Task statement:
Report each line of the entries below that has the word "computer" in it.

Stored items
# # # # # # #
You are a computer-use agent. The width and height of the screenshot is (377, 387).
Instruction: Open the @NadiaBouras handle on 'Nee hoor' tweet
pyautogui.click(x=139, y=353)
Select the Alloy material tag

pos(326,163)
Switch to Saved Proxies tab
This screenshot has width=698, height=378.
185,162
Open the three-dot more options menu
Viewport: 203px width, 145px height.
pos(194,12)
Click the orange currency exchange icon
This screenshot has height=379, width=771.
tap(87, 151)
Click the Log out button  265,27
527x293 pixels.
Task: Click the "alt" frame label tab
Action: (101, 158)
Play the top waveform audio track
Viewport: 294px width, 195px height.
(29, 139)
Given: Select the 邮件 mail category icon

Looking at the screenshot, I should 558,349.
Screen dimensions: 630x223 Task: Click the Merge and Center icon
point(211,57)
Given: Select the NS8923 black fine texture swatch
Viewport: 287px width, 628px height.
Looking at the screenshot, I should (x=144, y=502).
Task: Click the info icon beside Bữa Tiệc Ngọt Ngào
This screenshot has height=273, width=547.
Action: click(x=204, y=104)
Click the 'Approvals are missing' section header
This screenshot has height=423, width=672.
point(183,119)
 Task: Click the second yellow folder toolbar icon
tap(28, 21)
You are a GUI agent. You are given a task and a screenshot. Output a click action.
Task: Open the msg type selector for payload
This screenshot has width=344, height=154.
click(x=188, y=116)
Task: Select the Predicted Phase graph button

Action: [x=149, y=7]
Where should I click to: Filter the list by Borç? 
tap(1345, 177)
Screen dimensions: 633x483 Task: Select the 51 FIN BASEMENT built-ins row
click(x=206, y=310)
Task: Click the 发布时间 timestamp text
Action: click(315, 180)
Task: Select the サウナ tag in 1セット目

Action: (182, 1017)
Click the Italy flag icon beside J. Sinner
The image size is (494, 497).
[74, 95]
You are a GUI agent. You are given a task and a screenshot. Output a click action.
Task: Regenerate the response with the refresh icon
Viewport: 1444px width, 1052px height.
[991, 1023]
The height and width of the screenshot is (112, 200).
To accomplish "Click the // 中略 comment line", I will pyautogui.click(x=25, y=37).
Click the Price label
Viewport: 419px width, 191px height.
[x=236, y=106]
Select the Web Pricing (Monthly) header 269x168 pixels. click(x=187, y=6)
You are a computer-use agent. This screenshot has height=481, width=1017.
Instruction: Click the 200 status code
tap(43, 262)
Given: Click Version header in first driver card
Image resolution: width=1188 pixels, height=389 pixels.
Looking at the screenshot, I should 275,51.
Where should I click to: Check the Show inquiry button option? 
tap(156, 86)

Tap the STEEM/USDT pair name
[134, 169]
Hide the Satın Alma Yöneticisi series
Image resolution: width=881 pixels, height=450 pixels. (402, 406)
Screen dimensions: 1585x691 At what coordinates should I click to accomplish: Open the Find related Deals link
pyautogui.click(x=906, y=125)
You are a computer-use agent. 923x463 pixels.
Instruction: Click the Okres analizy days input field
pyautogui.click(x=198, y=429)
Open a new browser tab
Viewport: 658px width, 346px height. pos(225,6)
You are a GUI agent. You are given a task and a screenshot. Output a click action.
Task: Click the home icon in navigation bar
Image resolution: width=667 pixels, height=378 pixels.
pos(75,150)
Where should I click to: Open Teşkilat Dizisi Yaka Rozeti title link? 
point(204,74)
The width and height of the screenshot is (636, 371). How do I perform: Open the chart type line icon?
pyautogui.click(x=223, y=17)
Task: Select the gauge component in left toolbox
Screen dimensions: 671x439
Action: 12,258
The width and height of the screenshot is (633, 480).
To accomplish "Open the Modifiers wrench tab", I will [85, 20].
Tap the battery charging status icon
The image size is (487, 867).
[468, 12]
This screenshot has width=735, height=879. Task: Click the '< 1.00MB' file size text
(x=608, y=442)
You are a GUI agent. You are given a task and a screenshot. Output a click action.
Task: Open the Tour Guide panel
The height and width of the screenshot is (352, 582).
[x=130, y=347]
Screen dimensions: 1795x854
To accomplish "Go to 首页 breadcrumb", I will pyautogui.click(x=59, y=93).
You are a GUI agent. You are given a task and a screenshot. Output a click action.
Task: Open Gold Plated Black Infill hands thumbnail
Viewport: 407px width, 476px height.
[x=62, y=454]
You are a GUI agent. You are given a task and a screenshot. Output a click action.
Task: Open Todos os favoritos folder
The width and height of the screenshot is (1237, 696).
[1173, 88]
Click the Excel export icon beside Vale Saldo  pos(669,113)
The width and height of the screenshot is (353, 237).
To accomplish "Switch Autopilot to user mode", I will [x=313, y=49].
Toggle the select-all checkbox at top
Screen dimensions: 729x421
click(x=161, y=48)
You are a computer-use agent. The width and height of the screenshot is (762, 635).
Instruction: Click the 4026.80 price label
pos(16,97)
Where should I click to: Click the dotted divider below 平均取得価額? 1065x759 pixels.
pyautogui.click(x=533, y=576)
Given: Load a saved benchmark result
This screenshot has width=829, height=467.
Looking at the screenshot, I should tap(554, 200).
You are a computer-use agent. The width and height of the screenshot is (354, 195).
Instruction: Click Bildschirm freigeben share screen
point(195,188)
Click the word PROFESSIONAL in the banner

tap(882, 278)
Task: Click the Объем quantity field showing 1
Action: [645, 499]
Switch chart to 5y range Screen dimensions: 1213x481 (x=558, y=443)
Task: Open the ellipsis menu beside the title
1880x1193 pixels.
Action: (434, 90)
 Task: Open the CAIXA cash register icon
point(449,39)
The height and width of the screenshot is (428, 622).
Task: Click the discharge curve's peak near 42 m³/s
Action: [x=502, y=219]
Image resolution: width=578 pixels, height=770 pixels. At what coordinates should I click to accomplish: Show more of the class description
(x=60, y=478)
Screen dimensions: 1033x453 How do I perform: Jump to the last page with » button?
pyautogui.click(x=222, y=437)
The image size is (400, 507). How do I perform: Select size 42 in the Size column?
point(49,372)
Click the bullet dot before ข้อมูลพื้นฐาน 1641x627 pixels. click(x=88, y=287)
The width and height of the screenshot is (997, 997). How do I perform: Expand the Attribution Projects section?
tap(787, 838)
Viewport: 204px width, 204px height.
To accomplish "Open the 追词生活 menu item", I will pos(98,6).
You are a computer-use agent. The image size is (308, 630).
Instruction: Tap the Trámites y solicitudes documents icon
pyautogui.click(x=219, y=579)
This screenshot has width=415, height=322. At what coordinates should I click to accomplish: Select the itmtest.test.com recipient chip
# # # # # # #
Finished exercise:
You are a computer-use agent. The width and height of the screenshot is (377, 387).
You are a computer-use agent. This screenshot has height=481, width=1017.
You are a computer-use agent. 923x463 pixels.
You are a computer-use agent. The width and height of the screenshot is (762, 635).
You are a computer-use agent. The width and height of the screenshot is (354, 195).
You are a computer-use agent. The image size is (308, 630).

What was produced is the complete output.